Monday, March 5, 2012

Get Out of the House Now!


Every year there was one day we celebrated and yet it was the one day of the year that each and every one of us over the age of six truly dreaded and that was the day the entire family, including the relatives that lived in Kentucky, came to visit my grandmother. Unfortunately, that meant that the Bakers (those relatives from Kentucky) would bring their 12 year old son Horace.
Now, Horace was a great kid…he really was except he never learned anything having to do with manners and that meant that he reached across the table for something he wanted, pushed Grandma out of the way so he could get into the bathroom first and even told off his mom and dad whenever he felt like it but, as we would find out was all kids play compared to his 12th year.
He showed up as usual kicking people in the shins and telling them off and he kept that up until Grandma called everyone to dinner. Of course he was the first in line and boy did he ever fill up his plate especially with my grandmother’s heirloom baked beans. No one had a thought about it. Hell, they were just happy the brat left food for anyone else.
We sat at a big table in the dining room. I am not sure where she got it but Grandma must have known that she was going to have a big family since the table sat 20 people in comfort. Anyway, Horace was at the other end of the table from me and I watched as he cleaned his plate in less than five minutes and then he rushed up and got another plate loaded with baked beans.
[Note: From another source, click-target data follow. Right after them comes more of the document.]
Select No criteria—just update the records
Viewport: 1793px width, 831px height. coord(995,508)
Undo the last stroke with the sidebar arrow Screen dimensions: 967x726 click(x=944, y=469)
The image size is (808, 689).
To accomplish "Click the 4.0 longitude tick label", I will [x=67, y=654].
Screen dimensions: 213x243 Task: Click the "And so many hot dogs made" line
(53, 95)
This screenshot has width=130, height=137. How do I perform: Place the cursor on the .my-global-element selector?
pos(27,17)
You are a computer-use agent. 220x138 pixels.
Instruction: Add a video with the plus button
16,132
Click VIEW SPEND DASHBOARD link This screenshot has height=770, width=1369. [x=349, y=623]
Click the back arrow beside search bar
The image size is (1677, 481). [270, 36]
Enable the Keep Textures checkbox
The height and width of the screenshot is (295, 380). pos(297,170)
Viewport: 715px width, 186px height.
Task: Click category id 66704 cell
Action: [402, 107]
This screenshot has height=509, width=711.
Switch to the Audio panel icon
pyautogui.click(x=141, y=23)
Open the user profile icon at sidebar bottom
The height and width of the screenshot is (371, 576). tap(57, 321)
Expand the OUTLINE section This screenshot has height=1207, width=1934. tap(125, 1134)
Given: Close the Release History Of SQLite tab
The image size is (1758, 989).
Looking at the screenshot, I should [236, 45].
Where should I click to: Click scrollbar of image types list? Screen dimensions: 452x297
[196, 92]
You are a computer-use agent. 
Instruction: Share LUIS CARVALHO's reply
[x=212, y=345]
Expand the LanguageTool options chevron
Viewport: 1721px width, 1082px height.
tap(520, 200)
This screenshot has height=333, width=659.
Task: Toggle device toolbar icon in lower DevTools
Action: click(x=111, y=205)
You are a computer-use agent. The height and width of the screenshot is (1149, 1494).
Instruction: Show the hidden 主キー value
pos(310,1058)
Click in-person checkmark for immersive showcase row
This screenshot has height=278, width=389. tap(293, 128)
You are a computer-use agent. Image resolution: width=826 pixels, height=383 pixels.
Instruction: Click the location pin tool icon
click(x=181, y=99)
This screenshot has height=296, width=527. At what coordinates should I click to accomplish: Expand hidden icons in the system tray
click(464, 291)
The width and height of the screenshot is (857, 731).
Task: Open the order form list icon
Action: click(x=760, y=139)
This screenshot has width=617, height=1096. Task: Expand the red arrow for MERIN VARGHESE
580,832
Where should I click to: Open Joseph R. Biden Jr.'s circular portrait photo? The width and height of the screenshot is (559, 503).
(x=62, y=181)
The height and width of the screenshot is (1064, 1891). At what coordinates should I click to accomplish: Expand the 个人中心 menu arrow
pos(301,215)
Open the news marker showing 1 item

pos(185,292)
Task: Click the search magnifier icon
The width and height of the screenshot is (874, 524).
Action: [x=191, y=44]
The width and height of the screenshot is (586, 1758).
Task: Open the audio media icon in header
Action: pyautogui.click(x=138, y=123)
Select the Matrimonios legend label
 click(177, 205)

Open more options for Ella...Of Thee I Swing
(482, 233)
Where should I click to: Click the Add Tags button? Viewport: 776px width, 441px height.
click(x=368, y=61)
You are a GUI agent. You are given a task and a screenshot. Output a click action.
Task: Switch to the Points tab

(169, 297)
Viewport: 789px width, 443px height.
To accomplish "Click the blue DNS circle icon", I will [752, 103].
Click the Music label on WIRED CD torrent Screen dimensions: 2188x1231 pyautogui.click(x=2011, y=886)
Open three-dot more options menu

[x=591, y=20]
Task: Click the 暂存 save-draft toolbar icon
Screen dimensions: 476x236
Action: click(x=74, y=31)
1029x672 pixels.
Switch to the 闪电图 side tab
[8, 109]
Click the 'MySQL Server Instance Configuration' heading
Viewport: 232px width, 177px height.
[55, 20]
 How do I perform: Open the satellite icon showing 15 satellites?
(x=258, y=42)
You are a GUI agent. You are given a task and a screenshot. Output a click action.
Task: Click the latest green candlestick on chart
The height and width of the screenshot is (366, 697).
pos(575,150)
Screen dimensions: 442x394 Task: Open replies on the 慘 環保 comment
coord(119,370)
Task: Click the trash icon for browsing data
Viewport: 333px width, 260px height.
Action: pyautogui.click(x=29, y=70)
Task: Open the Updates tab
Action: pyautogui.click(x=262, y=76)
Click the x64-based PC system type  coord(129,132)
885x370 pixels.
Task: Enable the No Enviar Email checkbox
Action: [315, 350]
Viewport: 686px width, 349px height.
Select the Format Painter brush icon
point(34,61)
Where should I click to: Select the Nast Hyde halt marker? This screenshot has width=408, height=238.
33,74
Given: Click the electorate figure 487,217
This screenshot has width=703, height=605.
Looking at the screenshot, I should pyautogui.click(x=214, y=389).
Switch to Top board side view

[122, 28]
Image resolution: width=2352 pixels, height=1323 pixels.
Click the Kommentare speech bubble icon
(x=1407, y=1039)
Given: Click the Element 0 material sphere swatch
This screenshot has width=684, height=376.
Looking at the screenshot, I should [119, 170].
It was about a half an hour later when I saw people starting to turn green and rushing to the bathroom. It was like they were doing the wave the way it worked. Eventually everyone, including me, did their duty in the bathroom…the only exception was Horace. He just sat there and kept eating. The thing was, even the dog got up and ran from the room.
Uncle Fred and my grandmother looked at each other and then decided to call 911 since whatever it was may be killing all of us. I couldn’t hear what was being said but Grandma said we all had to leave the house and wait across the street until the house was cleared of whatever it was. So, we stopped eating and went across the street. The only person who seemed to be having fun was Horace who was simply smiling his ass off.
The police and Gas Company showed up first. They evacuated the homes next to my grandmother’s and taped the area off. Then the fire department showed up and, once they kicked the front door in, they went in and searched the house. The smell was still there when they came back out. The head fireman said they could not find a leak or anything that would cause the smell and they recommended that we get a hotel and spend the night out of the house.
Horace wasn’t smiling anymore he was laughing so hard that you could see blood vessels popping one after the other of his forehead.
“What in the hell are you laughing at,” Uncle Fred said with a very stern look on his face.
Horace looked at him. He was still laughing when he told Uncle Fred, “Dad, you know how I can’t eat beans? Well, Grandma made them so good I just couldn’t resist.”
“And…” Uncle Fred asked.
“I cut one during dinner. It was a great one. You used to call it silent but deadly. It must have really worked.” Horace had such a look of pride in his fart that it was hard to get mad at him.
The police, firemen and the gas workers filled out their reports and drove away after telling us that everything was safe and we could go back to having fun.
We all went back into the house. The smell was gone and amazingly the food wasn’t spoiled so we all sat down and we finally laughed about what had happened. It was pretty much the same as before everything took place except for one this…Horace was at his own table in the backyard as far away from the house as possible. We loved him…we truly did but why take a chance if you know what I mean.